Interface element entries
# # # #
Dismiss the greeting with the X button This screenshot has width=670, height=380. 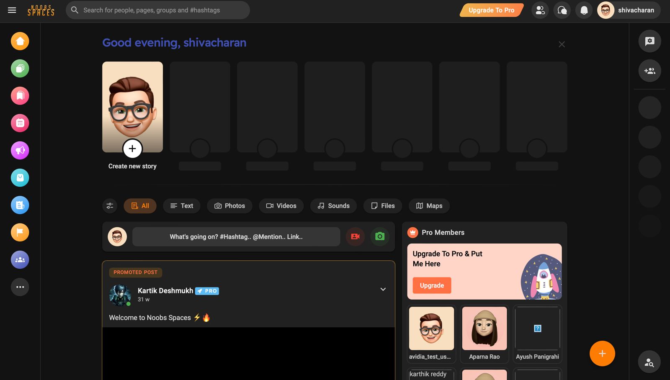[562, 44]
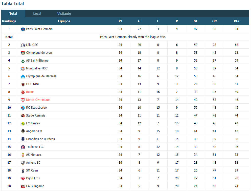This screenshot has width=251, height=191.
Task: Open the Montpellier HSC team name
Action: 37,68
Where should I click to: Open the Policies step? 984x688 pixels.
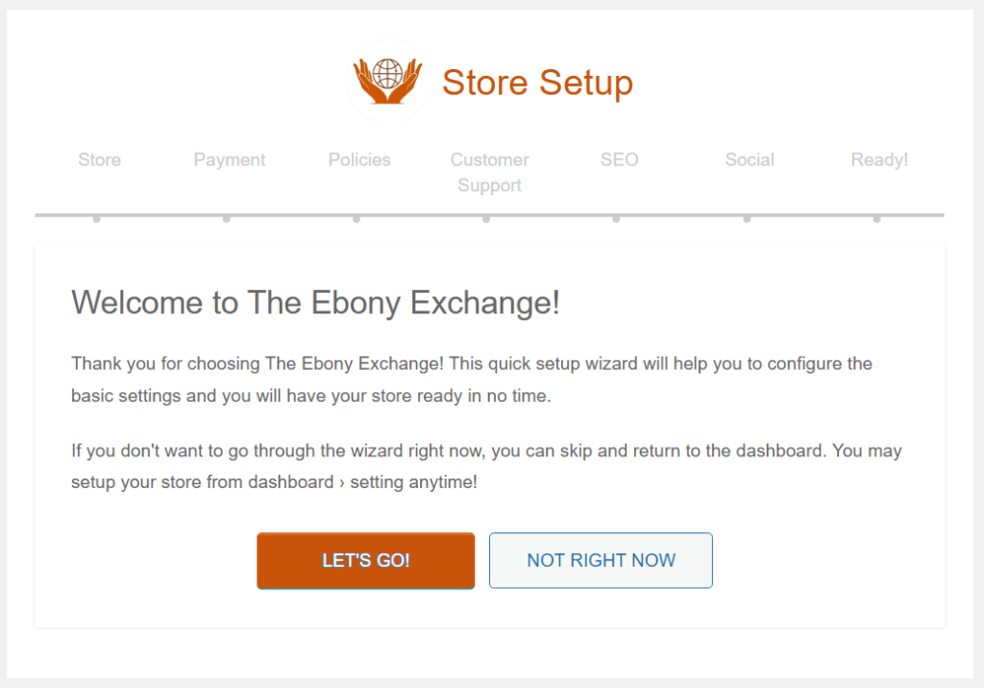[x=359, y=160]
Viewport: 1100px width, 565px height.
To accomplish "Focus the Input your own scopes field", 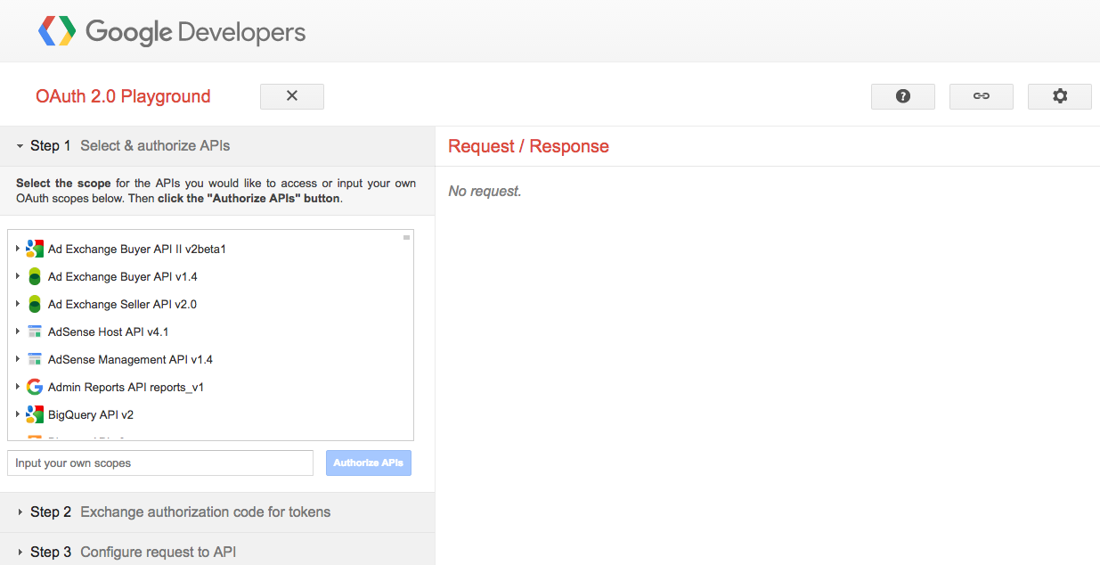I will 160,463.
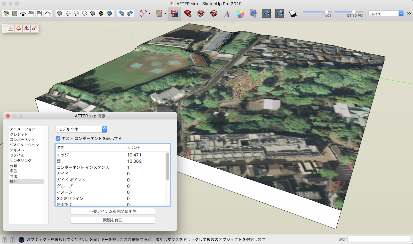Open the モデル全体 dropdown

point(81,129)
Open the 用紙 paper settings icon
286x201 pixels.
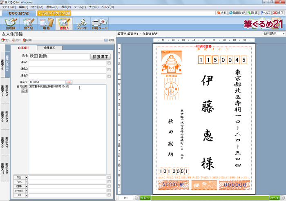click(x=46, y=24)
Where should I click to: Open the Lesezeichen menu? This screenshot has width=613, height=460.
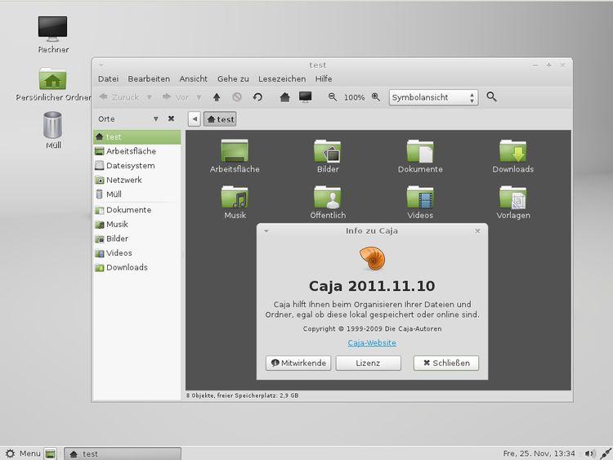coord(282,78)
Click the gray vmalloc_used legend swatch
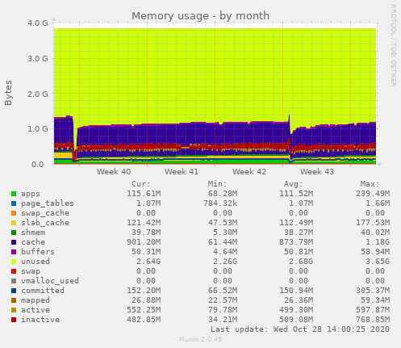The height and width of the screenshot is (348, 401). pyautogui.click(x=14, y=281)
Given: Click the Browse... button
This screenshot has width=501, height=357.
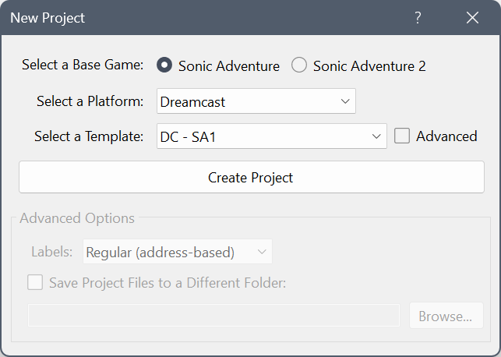Looking at the screenshot, I should point(446,316).
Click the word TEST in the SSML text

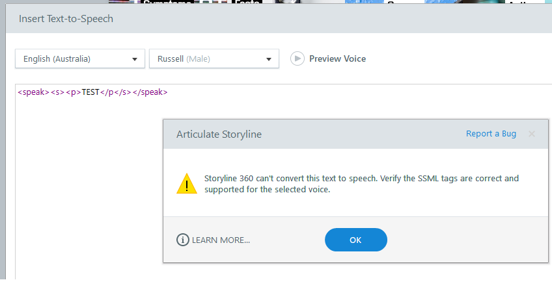click(90, 92)
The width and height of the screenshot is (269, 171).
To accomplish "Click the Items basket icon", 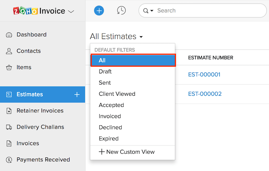I will click(x=9, y=68).
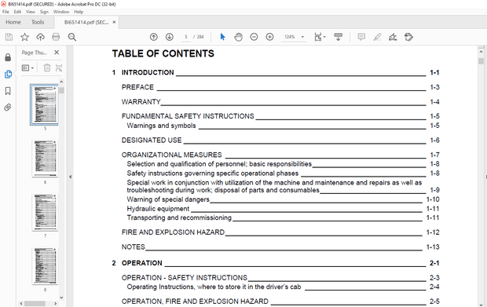The width and height of the screenshot is (487, 307).
Task: Open the Window menu
Action: (x=61, y=12)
# # # #
**Work instructions:** Extract every line of the entries above that contains the word "menu".

**Task solution:**
Where should I click to: Open the Lesezeichen menu? This screenshot has width=613, height=460.
Task: Open the Window menu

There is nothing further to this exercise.